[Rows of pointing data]
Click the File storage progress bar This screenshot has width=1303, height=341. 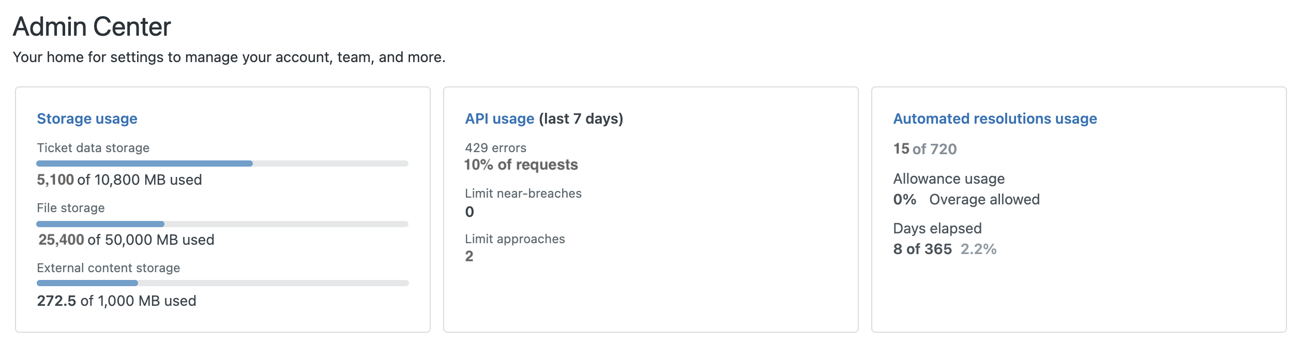(222, 224)
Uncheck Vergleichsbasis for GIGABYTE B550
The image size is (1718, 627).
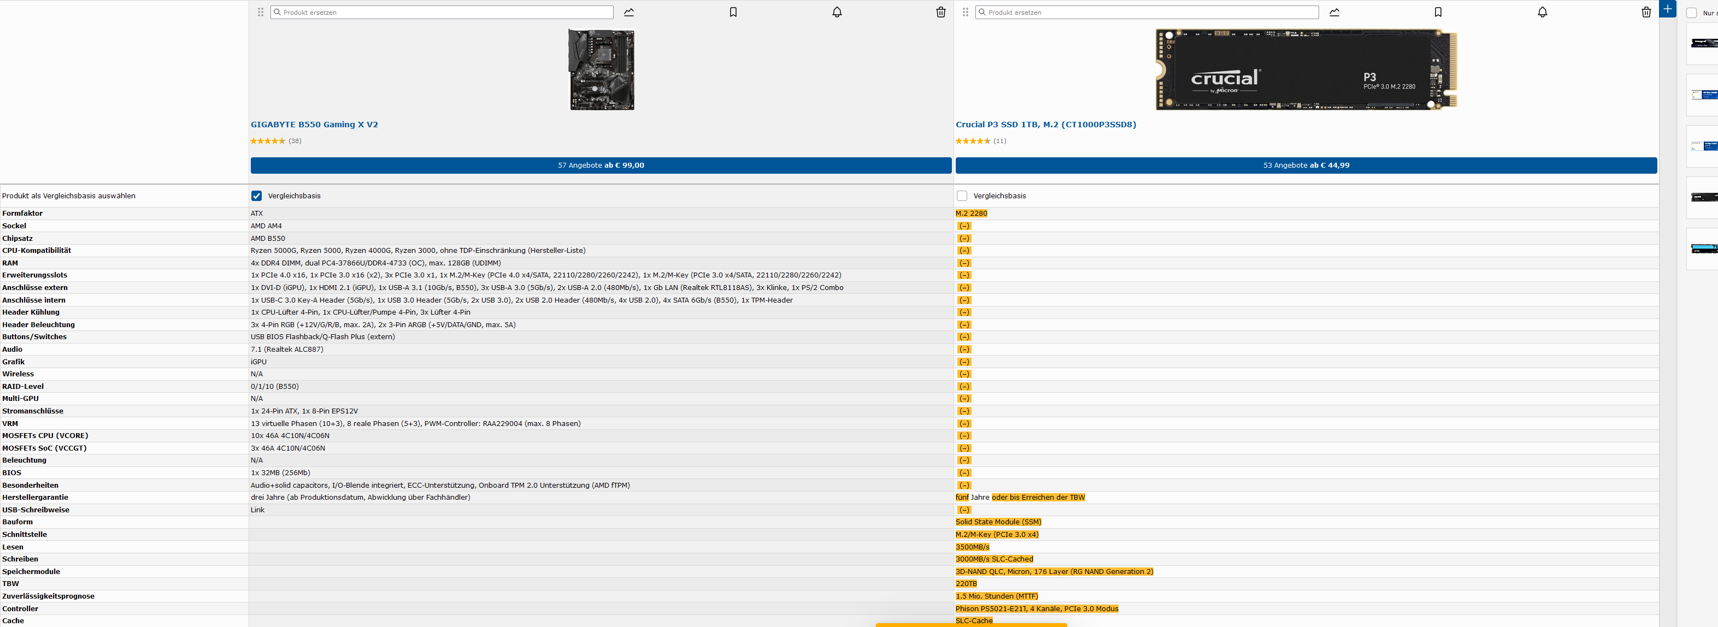(257, 196)
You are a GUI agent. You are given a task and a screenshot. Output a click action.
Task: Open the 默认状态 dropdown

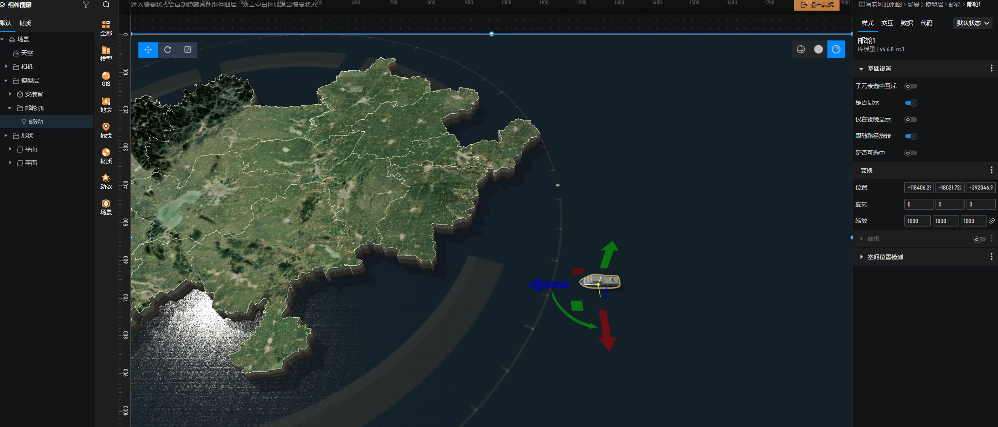(972, 23)
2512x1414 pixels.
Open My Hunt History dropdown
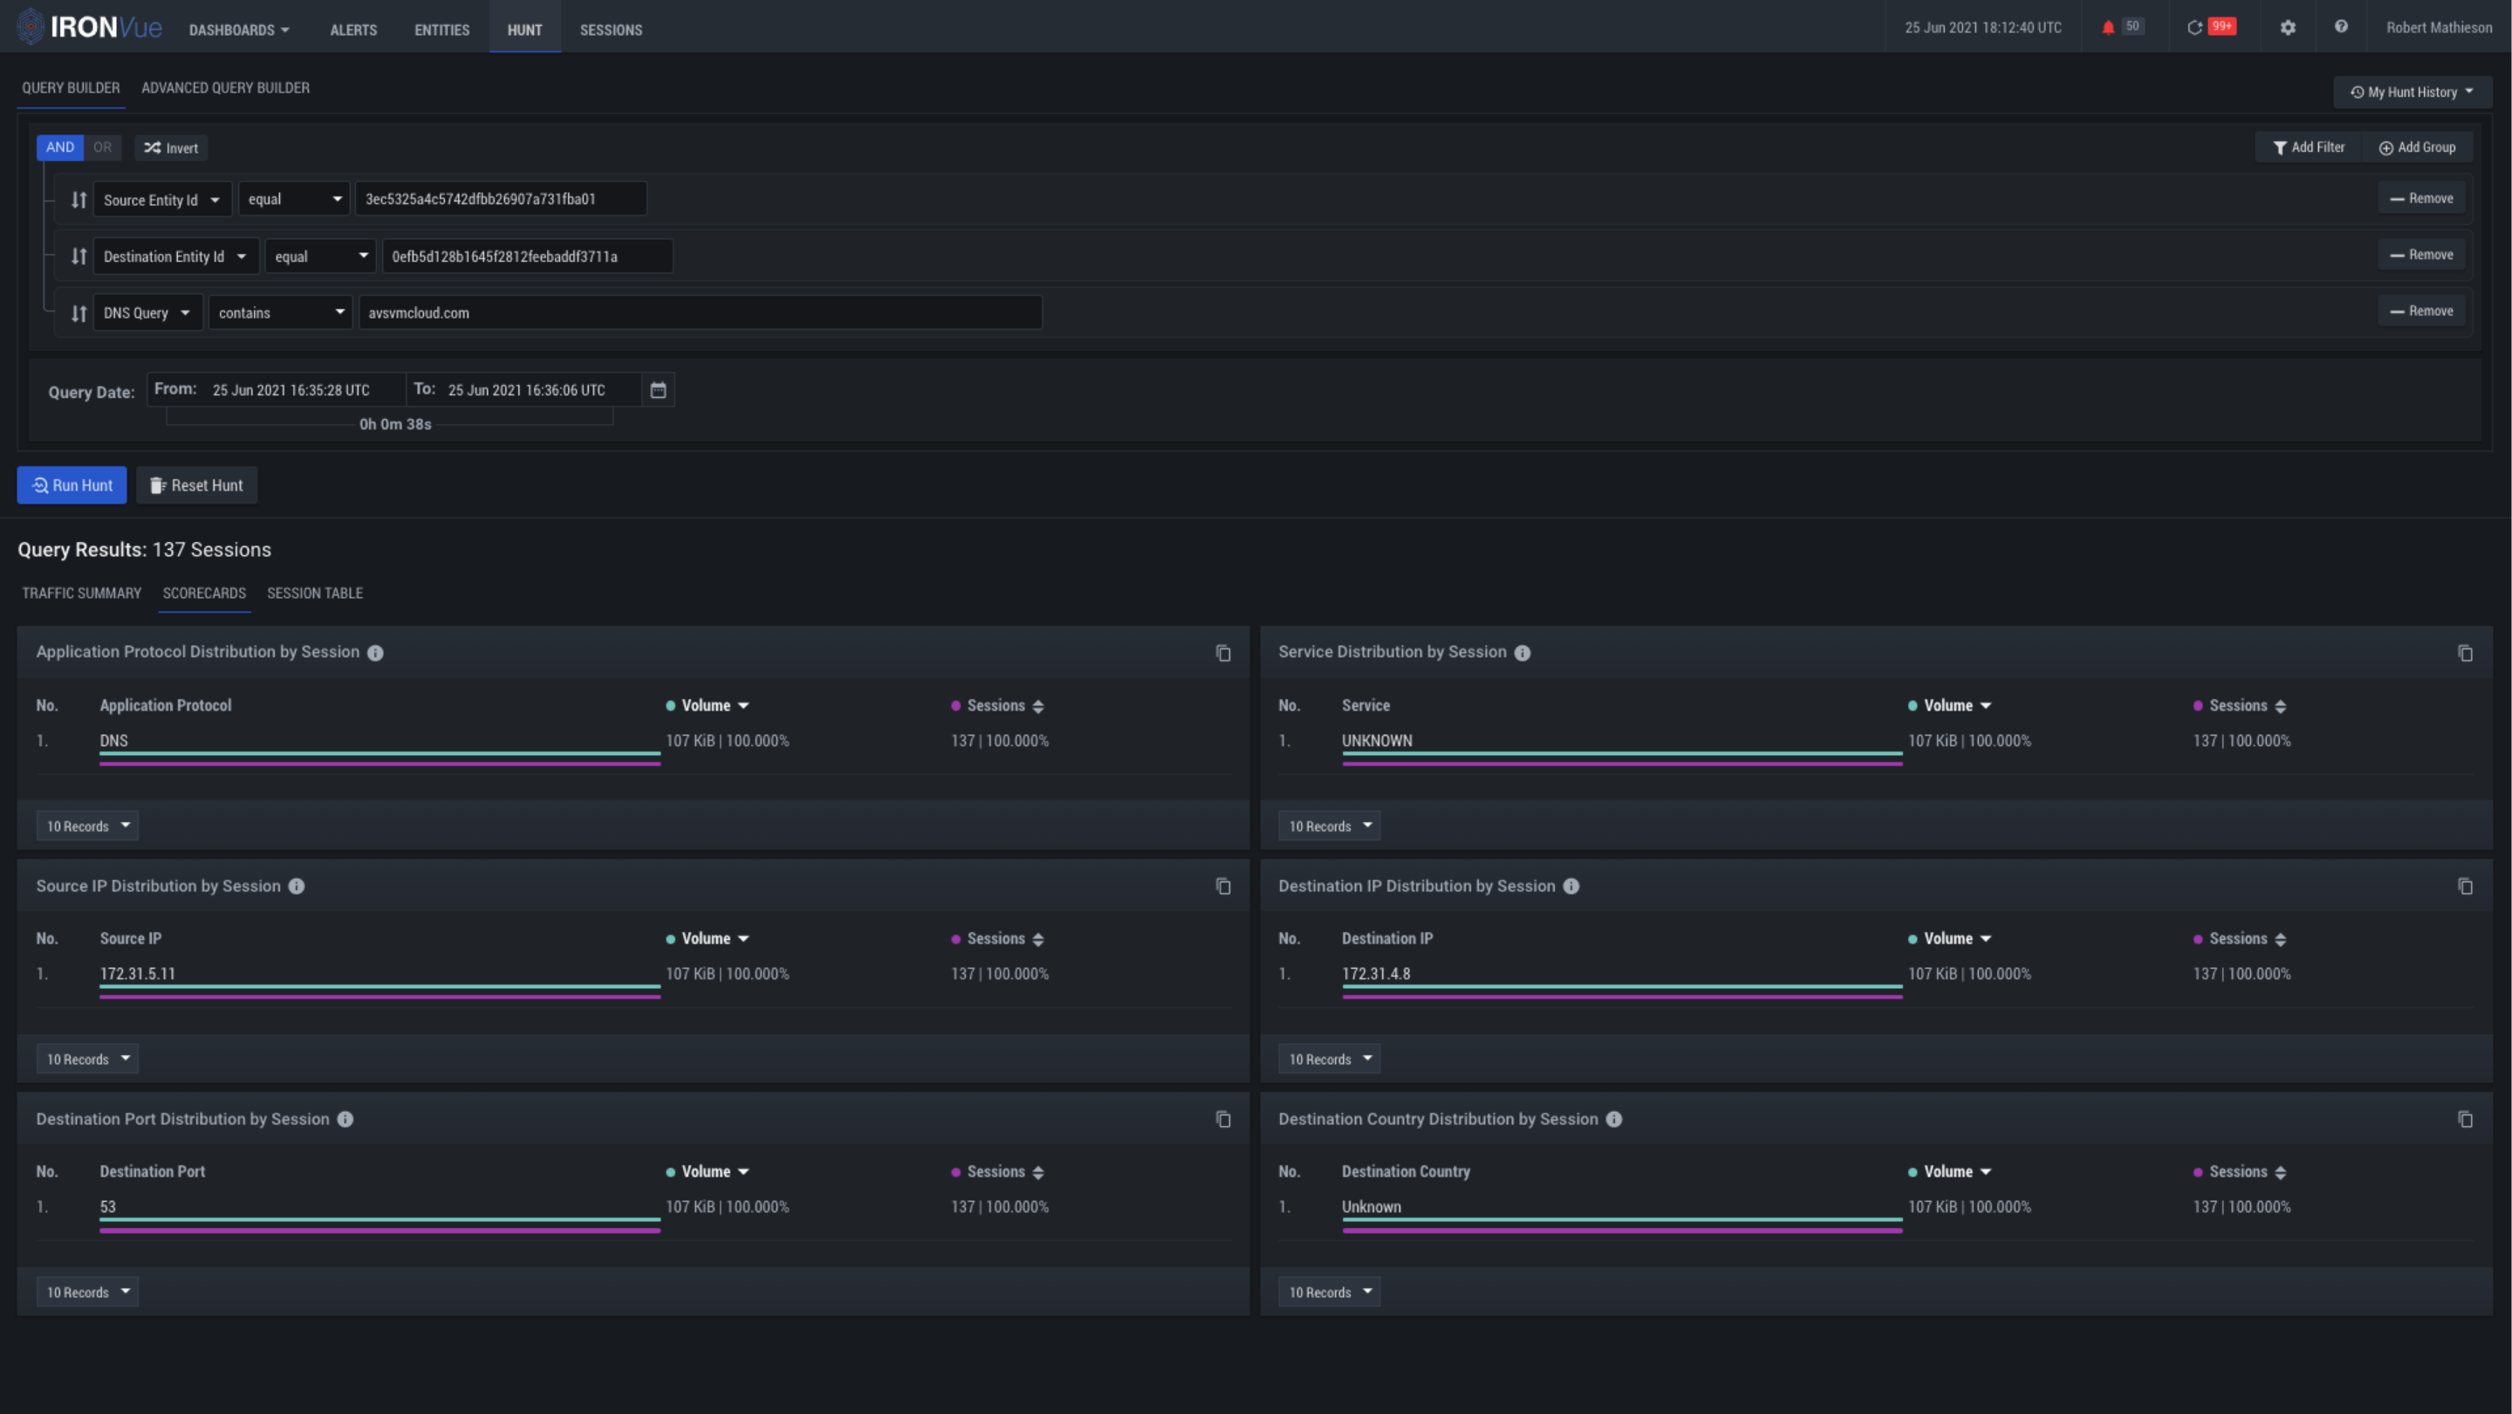[x=2412, y=93]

:: PROBLEM DESCRIPTION ::
Rewrite the material from the line containing "2512x1414 pixels." through the end of the material, swapping "dropdown" for "menu" and keeping everything else unchanged. Omit the pictures from your answer.

:: OUTPUT OF THE EXERCISE ::
2512x1414 pixels.
Open My Hunt History menu
[x=2412, y=93]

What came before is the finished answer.